Two questions raised by the mitigating effects of metabolic/bariatric surgery on symptoms common to TBI in a cohort of obese individuals are: First, can these benefits be extended to the nonobese patient with TBI? Second, can elucidation of the metabolic mechanisms responsible for the outcomes of metabolic/bariatric surgery provide insight into the causative and enabling metabolic processes culpable for TBI?

With resolution of type 2 diabetes by metabolic/bariatric surgery firmly documented and accepted by the global medical community, a search for a non-, or minimal, weight loss/metabolic operation was initiated worldwide. Modifications of bariatric surgery and bariatric surgery unrelated, extraperitoneal operations to treat type 2 diabetes, were suggested and tested. Today these investigations are in their infancy but are being vigorously pursued. It is reasonable to predict that a similar initiative to treat TBI by modified metabolic/bariatric surgery, or by totally new metabolic surgery interventions in the nonobese, will be proposed once it is definitively demonstrated by Level I evidence (i.e., a randomized controlled trial) that metabolic surgery is effective therapy for TBI in the obese.

Slowly but progressively, the metabolic processes responsible for the effects of metabolic/bariatric surgery in obesity are being elucidated, and, thereby, are providing not only insights into the underlying mechanisms of surgical therapy but for the disease of obesity itself. These insights may also help us to understand the metabolic mechanisms responsible for TBI and the way in which metabolic surgery may ameliorate TBI. The basis for this perspective is the well-established, literature-documented evidence for a highly active gut–brain axis. Certain areas of the brain, in white and in gray matter, show alterations in both obesity and TBI. These areas demonstrate improvement in structural integrity and functional connectivity after metabolic/bariatric surgery, with corresponding clinical improvement in neurocognitive functioning. The metabolic processes independent of weight responsible for the resolution of type 2 diabetes, hypertension and dyslipidemia after metabolic/bariatric surgery may also affirmatively affect the anatomic and clinical aspects of TBI. The underlying mechanisms of the gut–brain axis involving the rich parasympathetic (e.g., vagal), sympathetic (e.g., celiac axis) and submucosal neural syncytium, as well as the gut-elaborated hormones, are dramatically altered by metabolic/bariatric surgery–induced changes in gut structure, the microbiome and bile acid composition. Once we fully understand these perturbations, we may come to recognize why TBI affects the gut, and, more importantly, why the gut affects the genesis of TBI and can play a major role in treating TBI.
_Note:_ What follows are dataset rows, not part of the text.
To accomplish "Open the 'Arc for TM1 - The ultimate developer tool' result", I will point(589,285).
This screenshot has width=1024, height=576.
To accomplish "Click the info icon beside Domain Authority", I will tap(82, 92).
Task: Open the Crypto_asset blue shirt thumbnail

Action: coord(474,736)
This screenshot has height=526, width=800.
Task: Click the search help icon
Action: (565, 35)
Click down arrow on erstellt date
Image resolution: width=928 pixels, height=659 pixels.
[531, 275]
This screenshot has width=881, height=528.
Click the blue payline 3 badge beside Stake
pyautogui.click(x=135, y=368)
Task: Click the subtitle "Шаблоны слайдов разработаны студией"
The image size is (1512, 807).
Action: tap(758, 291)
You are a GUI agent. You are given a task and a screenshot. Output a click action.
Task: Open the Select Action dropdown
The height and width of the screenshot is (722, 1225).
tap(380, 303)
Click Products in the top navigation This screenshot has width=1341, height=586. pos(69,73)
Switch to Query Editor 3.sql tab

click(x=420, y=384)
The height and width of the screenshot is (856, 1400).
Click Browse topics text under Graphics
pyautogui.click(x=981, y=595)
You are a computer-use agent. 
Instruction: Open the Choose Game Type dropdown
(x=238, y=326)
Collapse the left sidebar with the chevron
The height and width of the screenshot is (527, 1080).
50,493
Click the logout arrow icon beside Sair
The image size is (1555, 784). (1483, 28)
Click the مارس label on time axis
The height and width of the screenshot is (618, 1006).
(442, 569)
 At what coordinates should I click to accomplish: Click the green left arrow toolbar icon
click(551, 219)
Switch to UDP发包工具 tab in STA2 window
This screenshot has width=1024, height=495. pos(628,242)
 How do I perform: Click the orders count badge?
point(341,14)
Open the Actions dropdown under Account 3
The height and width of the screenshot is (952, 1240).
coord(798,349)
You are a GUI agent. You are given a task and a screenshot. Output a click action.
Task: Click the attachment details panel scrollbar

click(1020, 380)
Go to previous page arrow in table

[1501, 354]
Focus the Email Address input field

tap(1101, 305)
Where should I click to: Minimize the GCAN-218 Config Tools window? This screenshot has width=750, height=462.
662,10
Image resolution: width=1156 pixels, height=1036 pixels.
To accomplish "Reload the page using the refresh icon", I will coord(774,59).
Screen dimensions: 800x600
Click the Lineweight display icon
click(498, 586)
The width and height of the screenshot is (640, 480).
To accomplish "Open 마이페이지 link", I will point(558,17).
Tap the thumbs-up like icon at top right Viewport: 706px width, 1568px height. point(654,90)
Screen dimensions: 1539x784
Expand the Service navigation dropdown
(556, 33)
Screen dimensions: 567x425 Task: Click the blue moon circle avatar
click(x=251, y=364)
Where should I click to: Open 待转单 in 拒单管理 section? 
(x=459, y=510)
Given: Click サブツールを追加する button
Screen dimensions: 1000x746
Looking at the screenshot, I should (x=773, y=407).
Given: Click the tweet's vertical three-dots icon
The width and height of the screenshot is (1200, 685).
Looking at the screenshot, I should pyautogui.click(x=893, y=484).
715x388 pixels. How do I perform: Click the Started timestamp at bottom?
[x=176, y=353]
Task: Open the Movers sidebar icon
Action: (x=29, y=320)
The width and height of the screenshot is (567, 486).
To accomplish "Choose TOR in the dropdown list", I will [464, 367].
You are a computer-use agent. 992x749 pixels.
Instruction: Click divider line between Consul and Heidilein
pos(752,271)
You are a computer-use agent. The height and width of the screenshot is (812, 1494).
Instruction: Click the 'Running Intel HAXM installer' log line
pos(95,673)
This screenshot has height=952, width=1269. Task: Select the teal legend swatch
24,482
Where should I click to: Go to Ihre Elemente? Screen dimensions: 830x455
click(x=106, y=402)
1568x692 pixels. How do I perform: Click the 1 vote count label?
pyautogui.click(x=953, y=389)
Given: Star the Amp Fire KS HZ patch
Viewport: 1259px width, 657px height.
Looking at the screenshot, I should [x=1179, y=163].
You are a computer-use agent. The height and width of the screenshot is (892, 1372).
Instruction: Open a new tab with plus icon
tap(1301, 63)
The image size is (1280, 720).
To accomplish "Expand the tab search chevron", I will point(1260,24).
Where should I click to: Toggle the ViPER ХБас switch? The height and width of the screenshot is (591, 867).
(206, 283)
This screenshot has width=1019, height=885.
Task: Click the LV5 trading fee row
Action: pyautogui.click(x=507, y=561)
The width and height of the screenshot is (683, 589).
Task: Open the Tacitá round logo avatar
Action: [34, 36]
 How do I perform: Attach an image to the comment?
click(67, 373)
Nearly all human afflictions are metabolic in origin or severity. In the realm of therapeutics, the role of metabolic surgery has become a reality. We have established metabolic surgery for hyperlipidemia, obesity, type 2 diabetes, metastatic cancer, hypertension and depression, as well as other less frequent diseases. To this list, we may soon be able to add TBI.


Dr. Buchwald is a professor of surgery and biomedical engineering, and the Owen H. and Sarah Davidson Wangensteen Chair in Experimental Surgery (emeritus), at the University of Minnesota, in Minneapolis. His articles appear every other month.

This article is from the April 2021 print issue.